1. YAZARLAR

  2. Sevgül Uludağ

  3. “Köyüm Klavya’dan ayrılırken 14 yaşındaydım...”
Sevgül Uludağ

Sevgül Uludağ

0090 542853 8436/00357 99 966518

“Köyüm Klavya’dan ayrılırken 14 yaşındaydım...”

A+A-

Ziya Eyyüpler

(Ziya Eyyüpler, sosyal medya sayfasında, 1974 anılarını paylaştı ve köyü Klavya’dan ayrılırken yaşadıklarını aktardı... Ziya Eyyüpler’in hatıralarını sayfamıza alıyoruz... S.U. – YENİDÜZEN.)

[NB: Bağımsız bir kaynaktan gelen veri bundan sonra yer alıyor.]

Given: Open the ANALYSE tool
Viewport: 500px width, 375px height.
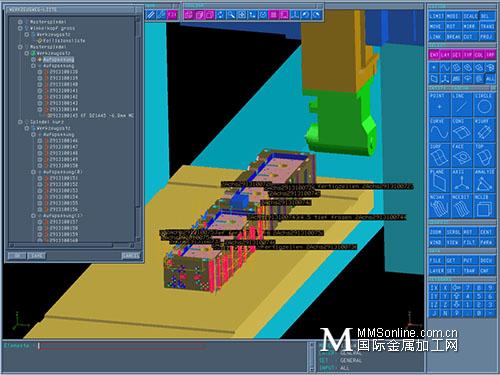Looking at the screenshot, I should point(484,181).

“1974 anılarından... Tam günü bilmem ama aşağı yukarı bu birkaç güne denk gelen günlerde (Eylül 1974) köyümüzü terketmeye mecbur kalmıştık. Artık 29 yıl sonra görme olanağı bize verilecekti... 14 yaşında ayrıldığım köyüm Klavya’yı 43 yaşında tekrar görebilecektim. Köyüm, Larnaka-Limasol yolu üzerinde olup Larnaka’dan 9-10 kilometre uzaklıktaki Klavya köyüdür. İkinci Harekatın 14 Ağustos’ta başlayıp birkaç gün sonra bittiğini söylüyordu radyo. Uzaktan duyduğumuz top sesleri kesilmişti... Bu birkaç günde birçok insan canvermişti. Bunlara şahit olmamıştık gerçi. Fakat bu defa bir söylenti başlamıştı: “Obir tarafa gaçacayık...”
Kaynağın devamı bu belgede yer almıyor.